Indian Carrot Rice
- 1 cup basmati rice, cooked
- 1 tablespoon oil
- 1 cup grated carrot
- 1 onion, diced
- 2 small jalapenos, seeded & diced finely
- 1/2 cup frozen peas
- 1 tablespoon cashews
- 1 teaspoon mustard seeds
- 1/2 teaspoon turmeric powder
- 1/2 teaspoon red chili powder
- 1/2 teaspoon salt
- 4 teaspoons lemon juice
- 2 tablespoons cilantro leaves, for garnish
- Cook the basmati rice, according to package directions.
- While rice is cooking, heat oil in skillet, add mustard seeds and when they start to sputter, add cashews. Cook until cashews are lightly browned.
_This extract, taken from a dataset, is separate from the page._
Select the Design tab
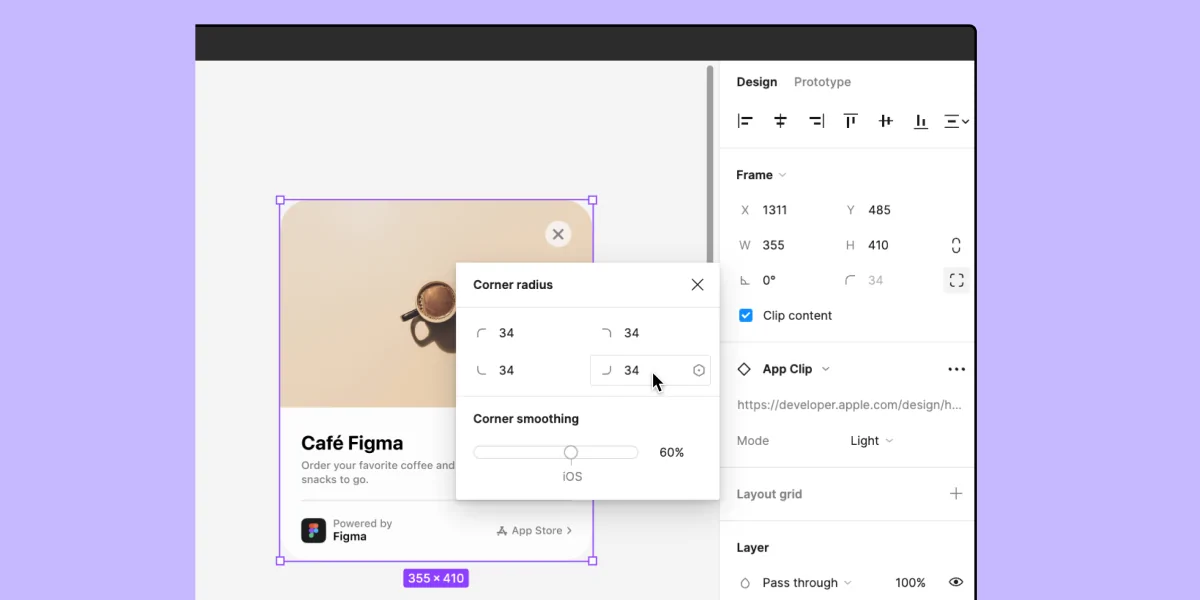Image resolution: width=1200 pixels, height=600 pixels. [757, 82]
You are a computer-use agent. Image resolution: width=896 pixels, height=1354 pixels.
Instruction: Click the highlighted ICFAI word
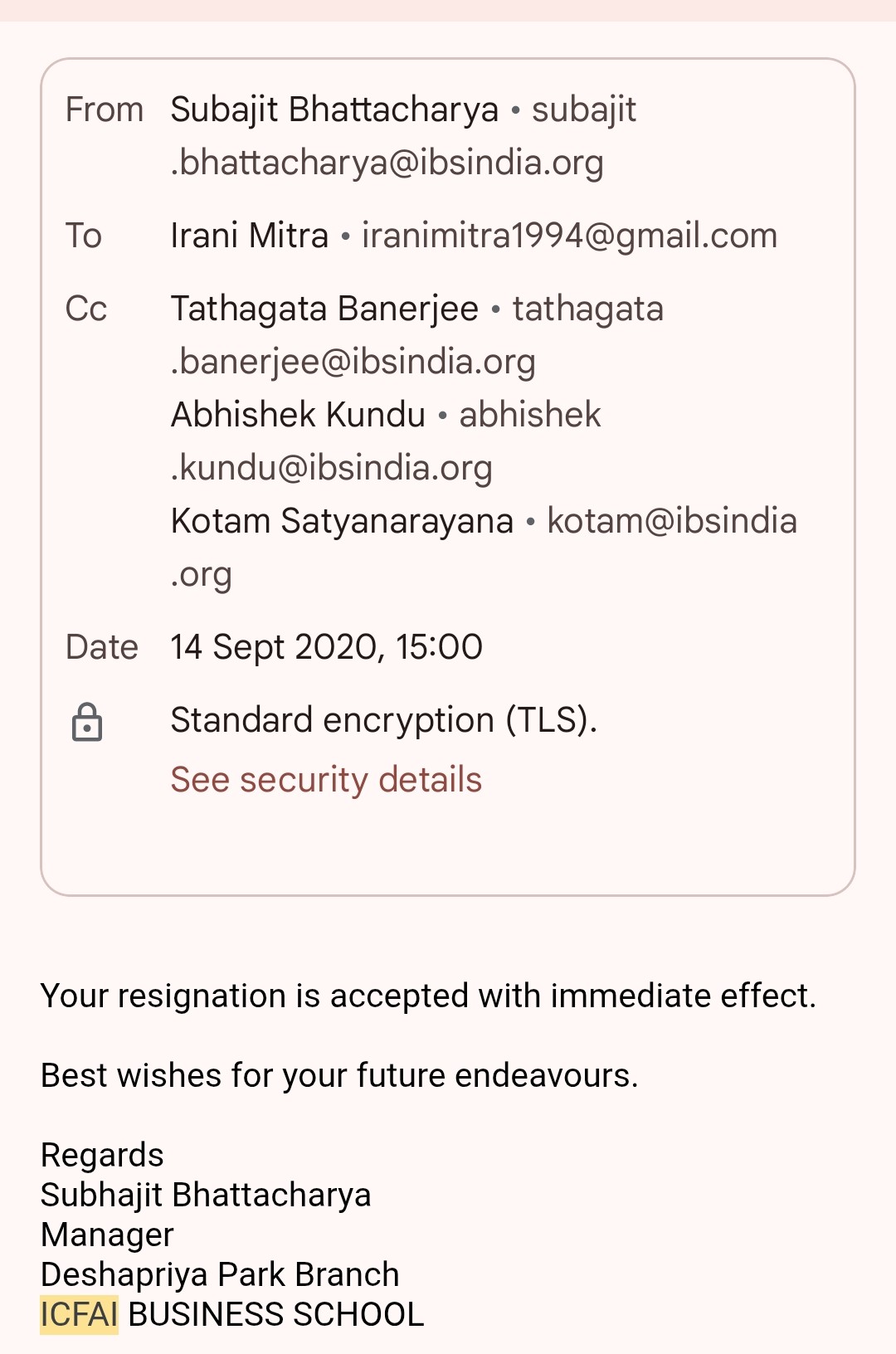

- Add onion and jalapenos. Cook until onion is golden.
- Add tumeric, chili powder and salt. Cook 1 minute.
- Add carrots and 1 tbsp water. Cover and cook until carrots are soft.
- Add lemon juice, stir and then fold in peas and rice.
- Serve with cilantro leaves sprinkled on top.
basmati rice, oil, carrot, onion, jalapenos, frozen peas, cashews, mustard seeds, turmeric powder, red chili powder, salt, lemon juice, cilantro
Taken from www.food.com/recipe/indian-carrot-rice-484694 (may not work)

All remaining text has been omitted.